Your output should consist solely of the lines from the one holding "The width and" to the end of the records below, inclusive, reproduced exactly and free of pictures.

Records excerpted from a collection ->
'''

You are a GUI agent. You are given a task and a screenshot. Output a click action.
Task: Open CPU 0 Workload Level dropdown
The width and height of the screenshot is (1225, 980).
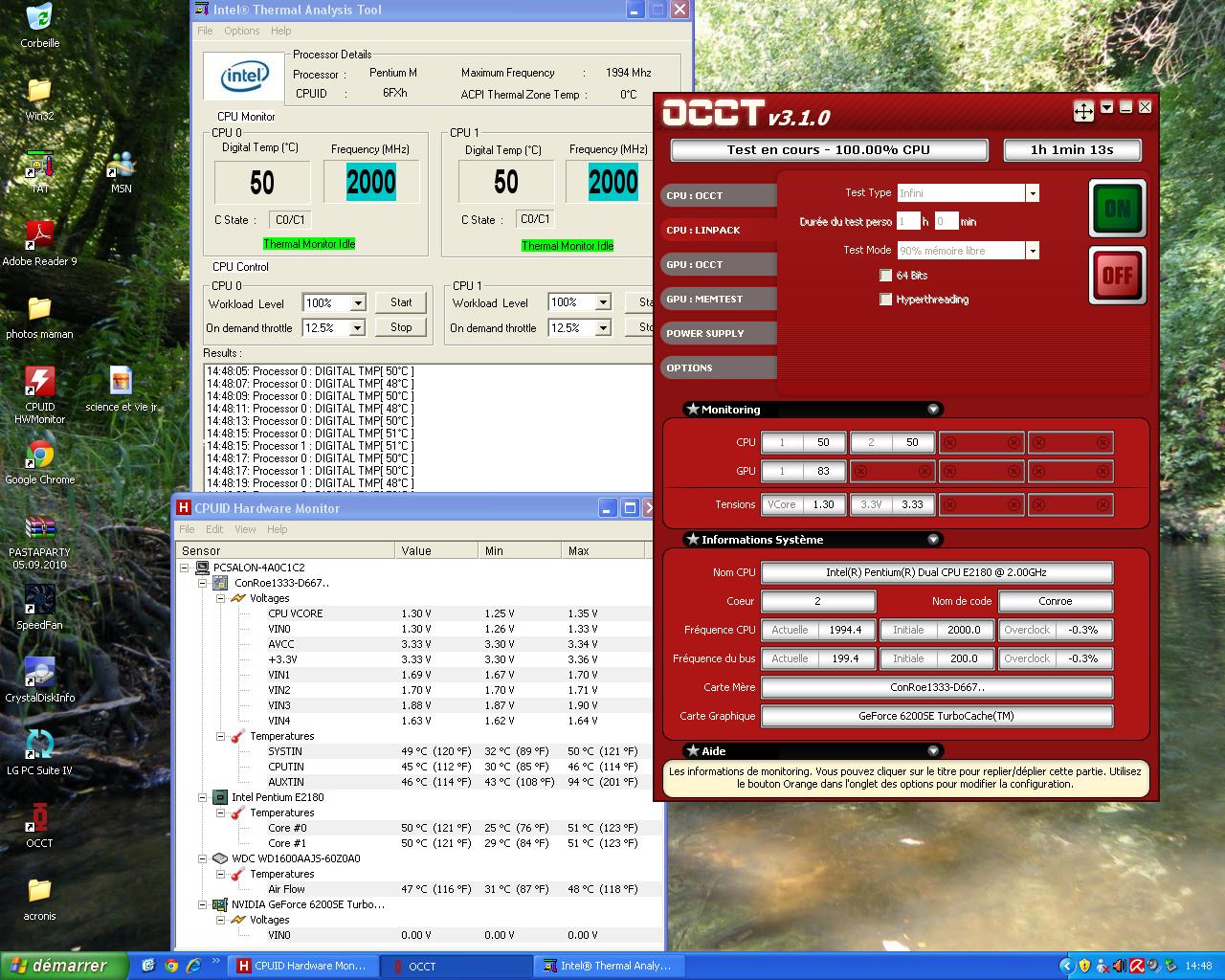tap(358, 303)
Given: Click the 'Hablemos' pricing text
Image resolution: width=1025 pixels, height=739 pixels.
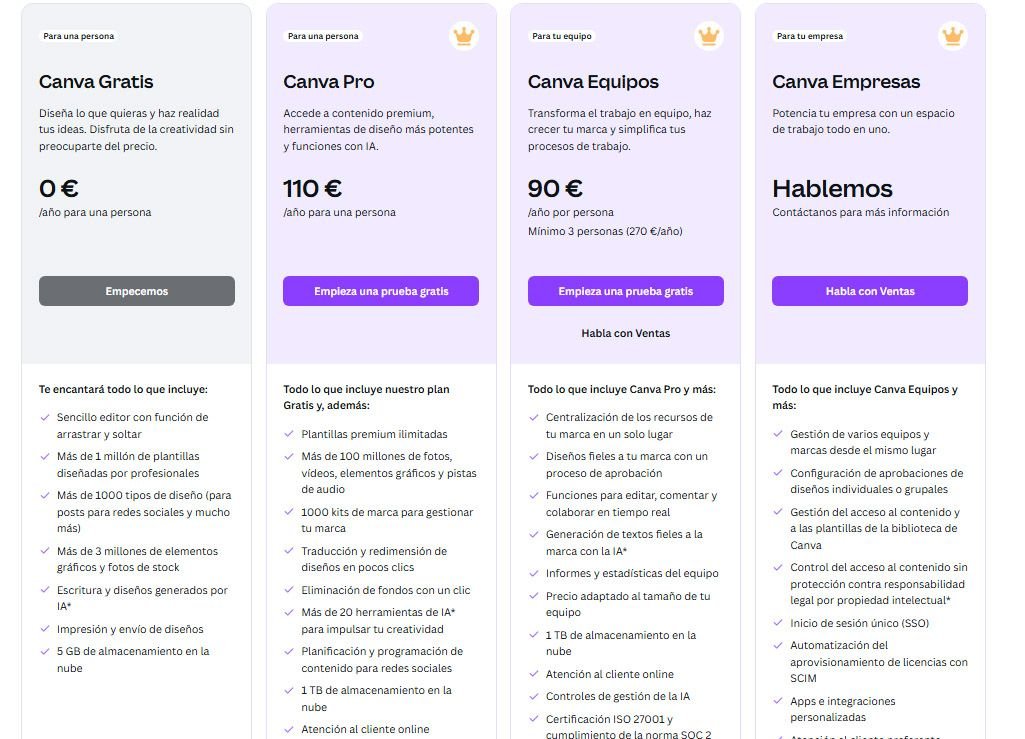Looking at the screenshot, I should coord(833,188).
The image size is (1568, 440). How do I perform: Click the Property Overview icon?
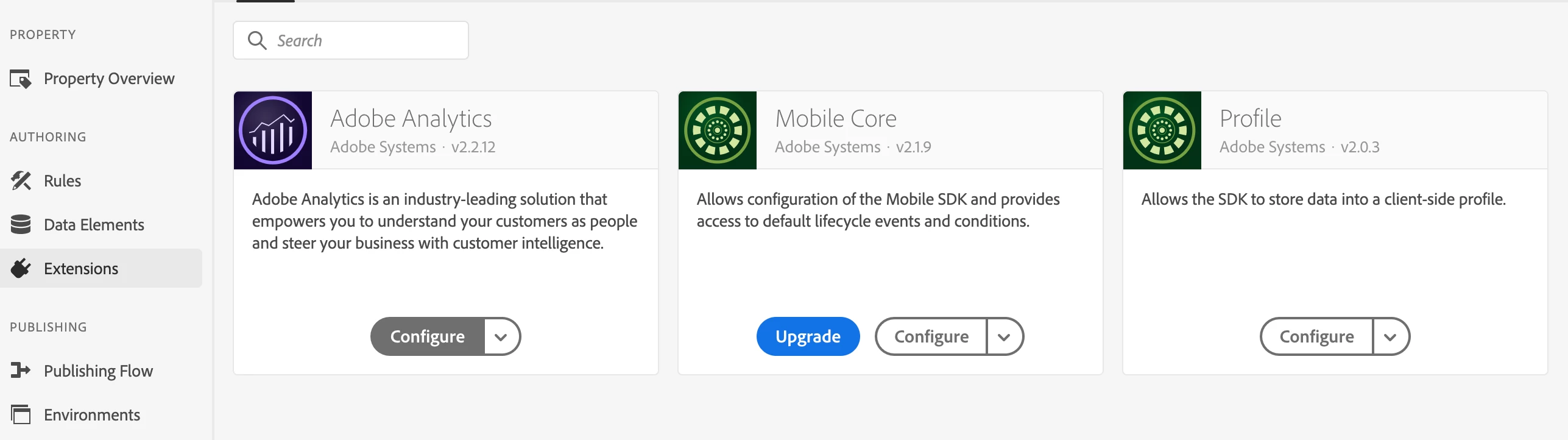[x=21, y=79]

'''

Answer to this problem ->
The width and height of the screenshot is (1225, 980).
tap(358, 303)
Given: Click the 'Hablemos' pricing text
Image resolution: width=1025 pixels, height=739 pixels.
Looking at the screenshot, I should coord(833,188).
The image size is (1568, 440). How do I perform: Click the Property Overview icon?
[x=21, y=79]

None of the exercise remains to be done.